La magistrate Ida Dookhy-Rambarun, siégeant en Cour intermédiaire, a reconnu coupable un individu d’homicide involontaire par imprudence. Ce dernier, qui conduisait un véhicule appartenant au service d’incendies, avait été impliqué dans un accident de la route dans lequel un motocycliste avait perdu la vie. La magistrate a statué que le chauffeur était l’unique responsable de l’accident, n’ayant pas pris les précautions nécessaires sur la route. La magistrate devait ajouter que la victime n’avait pas commis de « faute grossière » estimant cependant que le chauffeur n’était pas l’unique responsable.
Selon les faits, l’accusé se trouvait à la caserne des pompiers le jour du drame quand il a été informé d’un incendie sur un terrain en friche à Sainte-Croix. L’accusé avait alors pris la route à bord de son véhicule, mettant en route sa sirène lors du trajet. Cependant, alors qu’il se trouvait sur une artère principale, un motocycliste devait heurter de plein fouet le flanc avant de son véhicule. La victime a été projetée au sol alors que sa motocyclette a terminé sa course sur un poteau électrique. Le chauffeur devait concéder en cour qu’il était pressé, vu l’urgence de la situation, mais qu’il avait pris ses précautions sur la route. Il devait ajouter avoir utilisé ses sirènes pour informer le public de sa présence afin de lui donner priorité. Il n’y avait eu aucun témoin oculaire.
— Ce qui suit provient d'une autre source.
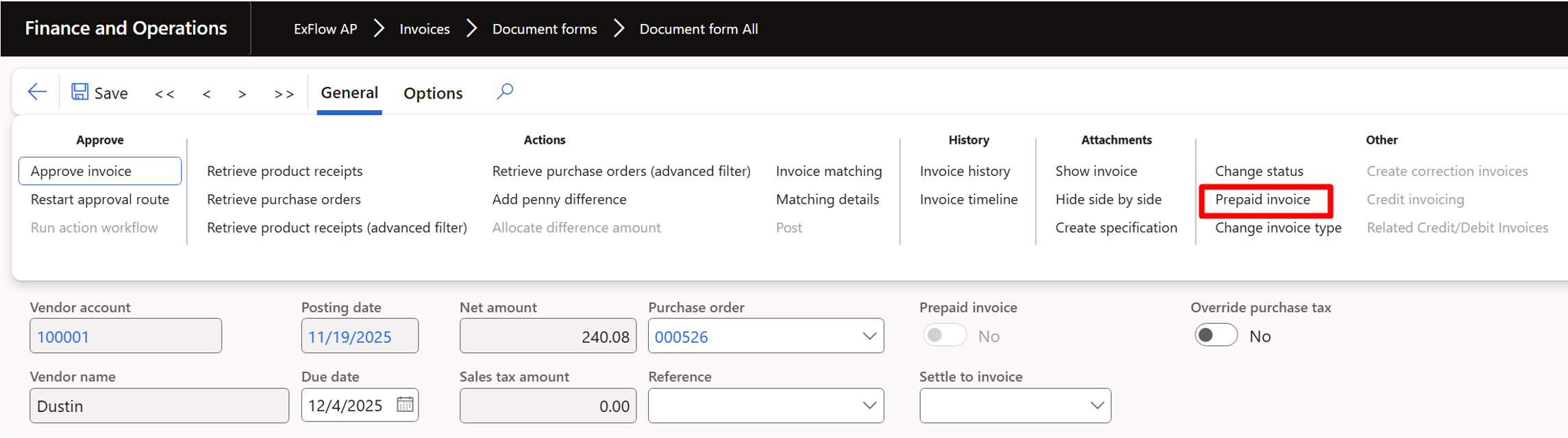The width and height of the screenshot is (1568, 438).
Task: Open the Settle to invoice dropdown
Action: [x=1096, y=405]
La magistrate, jugeant des preuves présentées en cour par rapport aux dommages encourus sur la motocyclette et le véhicule de pompiers, a statué qu’il y a eu un impact frontal de la motocyclette sur le flanc avant du véhicule, mais qu’il ne semble pas que le motocycliste roulait à vive allure au moment de l’impact. De ce fait, la magistrate a conclu que rien ne présageait que le motocycliste conduisait d’une manière à ce qu’il n’avait pas le contrôle de son deux-roues. Elle a ainsi jugé le chauffeur coupable des faits qui lui sont reprochés.